The two-year-old, in Israel now after his parents were gunned down last week, evokes tears and stirs a childhood memory.
One day when I was ten, in a Bronx park, a band of kids from another neighborhood suddenly attacked half a dozen of us. In the melee, I was pinned against a tree by a bigger boy. He held me with one hand and kept driving a fist at my head as hard and fast as he could. I warded off most of the blows with my arms, but I couldn’t take my eyes off his furious face. While struggling to escape, I was transfixed by a rage I had never seen before--it was like being caught in a storm.
When it was over, I asked an older boy from our neighborhood why.
"They hate us because we're Jews," he said. "They say we killed Christ."
"Did we?"
"How the hell should I know? It happened a million years ago."

### SOURCE MATERIAL
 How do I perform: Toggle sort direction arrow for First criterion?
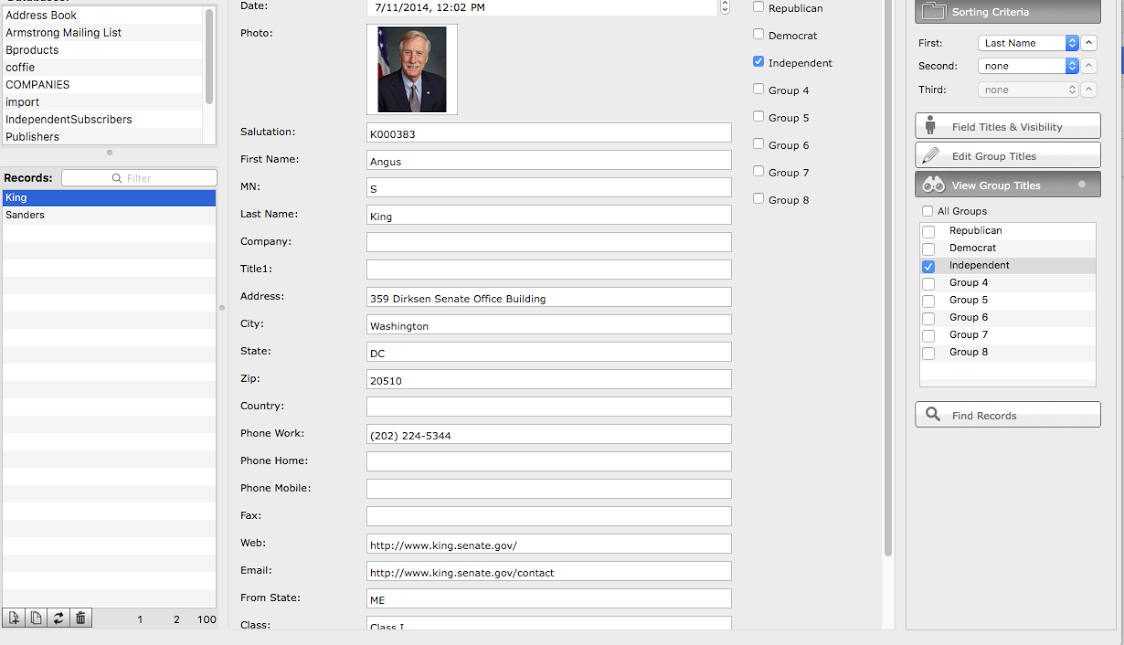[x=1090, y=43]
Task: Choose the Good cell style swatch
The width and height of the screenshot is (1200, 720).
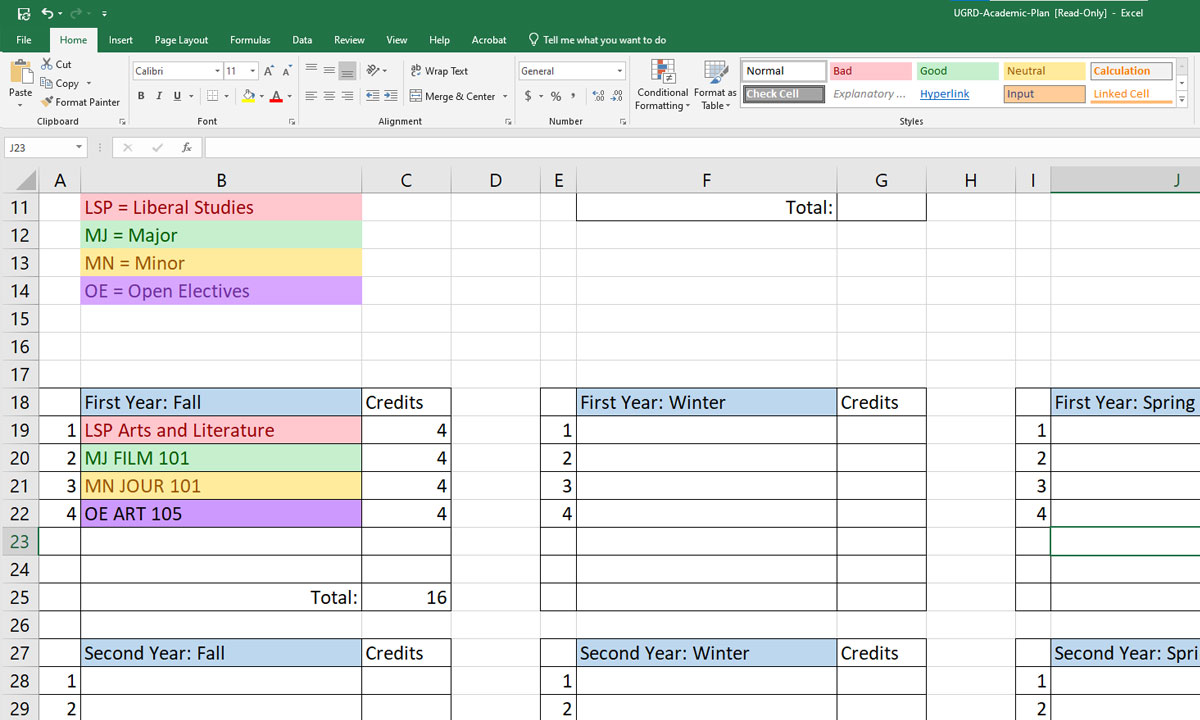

### SET PROBLEM 1
Answer each question about the memoir passage in one short line.
(a) In what country is the two-year-old now?
(b) Where was the narrator when the band of kids attacked?
(c) According to the older boy, why did the attackers hate them?
### SET PROBLEM 2
Carry on the memoir passage from its final line, keeping the same voice.

### ANSWER 1
(a) Israel.
(b) In a Bronx park.
(c) Because they were Jews; the attackers said the Jews killed Christ.

### ANSWER 2
From then on, I lived in a world among those who despised people like me enough to inspire special words for our slaughter--pogrom, genocide, Holocaust--and by those with euphemisms for killing the spirit, if not the body: “restricted” and “gentlemen’s agreement,” and those on the streets and in barracks where the expressions were raw but honest--kike, sheenie, Hebe.
They made it clear I belonged to a people fated to be despised and driven, their names their crime, the shape of their noses their destiny. Faced with such hatred of a religion I could never feel in my heart, it would have been unthinkable to stop being a Jew or calling myself one.
Last week in Mumbai, the killers were apparently Muslims motivated by murderous hatred of Hindus, but they took the time for a detour to slaughter Jews in a Hasidic headquarters. An Indian nanny saved Moishe as his parents Gavriel and Rivka died.
The boy is in a village near Tel Aviv now, where during a memorial service, a rabbi told him, "You don't have a mother who will hug you and kiss you. You are the child of all Israel."
As he grows up, someone will have to explain to him why his parents died.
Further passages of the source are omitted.